July 9, 2026 Estate Agent Fees & Contracts: What to Check First

Estate Agent Fees & Contracts: What to Check First

Signing with an estate agent feels like the easy part of selling. It is also where most sellers lock in costs they later regret. This guide shows you exactly which fees and contract clauses matter, so you can pick an agreement that fits your sale instead of the agent’s convenience.

What you are actually agreeing to

An estate agency agreement is a legal contract about who can sell your home, on what terms, and what you pay. Two things drive your cost and freedom: the type of agency and the fee structure. Get these right and the rest of the small print rarely bites.

The main agreement types

Most agreements fall into one of three shapes. Each trades cost against flexibility.

Type How it works Typical fee Best when
Sole agency One agent markets your home. You pay them if a buyer they introduced completes. Lower You trust one strong local agent and want a keener fee.
Sole selling rights The agent is paid even if you find the buyer yourself. Lower Rarely a good deal for the seller. Avoid unless you understand it.
Multi-agency Several agents compete; only the one who sells gets paid. Higher A hard-to-sell home, or a market where reach matters more than fee.

Fee structures

Fees are usually a percentage of the sale price plus VAT, or occasionally a fixed sum. A percentage aligns the agent with a higher price, but check whether it applies to the asking price or the agreed price. A fixed fee is predictable but gives the agent less reason to push for the last few thousand pounds.

The clauses that quietly cost you

The headline percentage is not the whole story. Read these before you sign.

  • Tie-in period. The minimum time you must stay with the agent. A long tie-in with an underperforming agent traps you.
  • Notice period. How long it takes to leave after the tie-in ends. Two weeks is common; longer is worth questioning.
  • "Ready, willing and able purchaser". Some contracts say a fee is due if the agent finds a buyer who could complete, even if you pull out. This is a genuine risk clause.
  • Withdrawal or marketing fees. Charges for photos, floor plans or portals if you take the home off the market. Ask whether these apply.
  • Overlap after switching. If you leave one agent and a buyer they introduced later completes, you can owe two fees. Always confirm in writing who introduced each viewer.

A real scenario

A seller signed a 12-week sole agency at a low fee. After eight quiet weeks she wanted to add a second agent. The contract’s sole selling rights clause meant the first agent would still be paid on any sale during the tie-in. She either waited out the term or paid twice. A two-minute question before signing, "is this sole agency or sole selling rights?", would have avoided the whole problem.

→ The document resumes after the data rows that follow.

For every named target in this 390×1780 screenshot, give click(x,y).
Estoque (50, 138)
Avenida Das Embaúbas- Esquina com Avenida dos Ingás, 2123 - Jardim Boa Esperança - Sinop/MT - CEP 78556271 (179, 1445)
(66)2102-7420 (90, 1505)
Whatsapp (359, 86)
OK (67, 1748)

Common mistakes and how to fix them

  • Choosing on fee alone. A cheaper agent who undersells by 3% costs more than a keener fee saves. Fix: judge on realistic valuation evidence and recent local sales, not just percentage.
  • Confusing sole agency with sole selling rights. They sound alike and cost very differently. Fix: ask which one, in writing.
  • Ignoring the tie-in. Fix: negotiate it down to 6 to 8 weeks before signing. Most agents will move on this.
  • Not asking about VAT. A quoted "1%" may become 1.2% with VAT. Fix: get the total including VAT in pounds on your likely price.

Your pre-signing checklist

  • Confirm the agreement type in writing: sole agency, sole selling rights, or multi-agency.
  • Get the total fee including VAT, in pounds, on a realistic sale price.
  • Check and, if needed, negotiate the tie-in and notice periods.
  • Ask about withdrawal, marketing and portal fees.
  • Read the "ready, willing and able" clause and ask what triggers it.
  • Keep a dated record of every viewer and who introduced them.

Conclusion and next step

The agreement you sign sets the ceiling on your flexibility and the floor on your cost. Before you commit, request the full contract, read the six clauses above, and ask for anything unclear in writing. If an agent resists explaining a clause, treat that as information. Your next step: get the draft agreement emailed to you and mark up each point on the checklist before signing anything.

FAQ

Can I use more than one estate agent at once?

Yes, under a multi-agency agreement. Only the agent who sells gets paid, but the fee is usually higher to reflect the shared risk. You cannot use a second agent freely under sole agency or sole selling rights during the tie-in.

What is the difference between sole agency and sole selling rights?

Under sole agency, you avoid the fee if you find the buyer yourself. Under sole selling rights, the agent is paid regardless of who finds the buyer during the term. Sole selling rights almost always favour the agent.

How long should a tie-in period be?

There is no legal standard, but many sellers negotiate 6 to 8 weeks. That is long enough to give marketing a fair run and short enough to switch if results are poor.

Can I be charged if my sale falls through?

Usually the fee is only due on completion, but some contracts charge if the agent introduced a buyer who was ready and able to proceed and you withdrew. Read that clause specifically before signing.

References

UK Citizens Advice guidance on using an estate agent; the Consumers, Estate Agents and Redress Act 2007, which underpins agent redress schemes.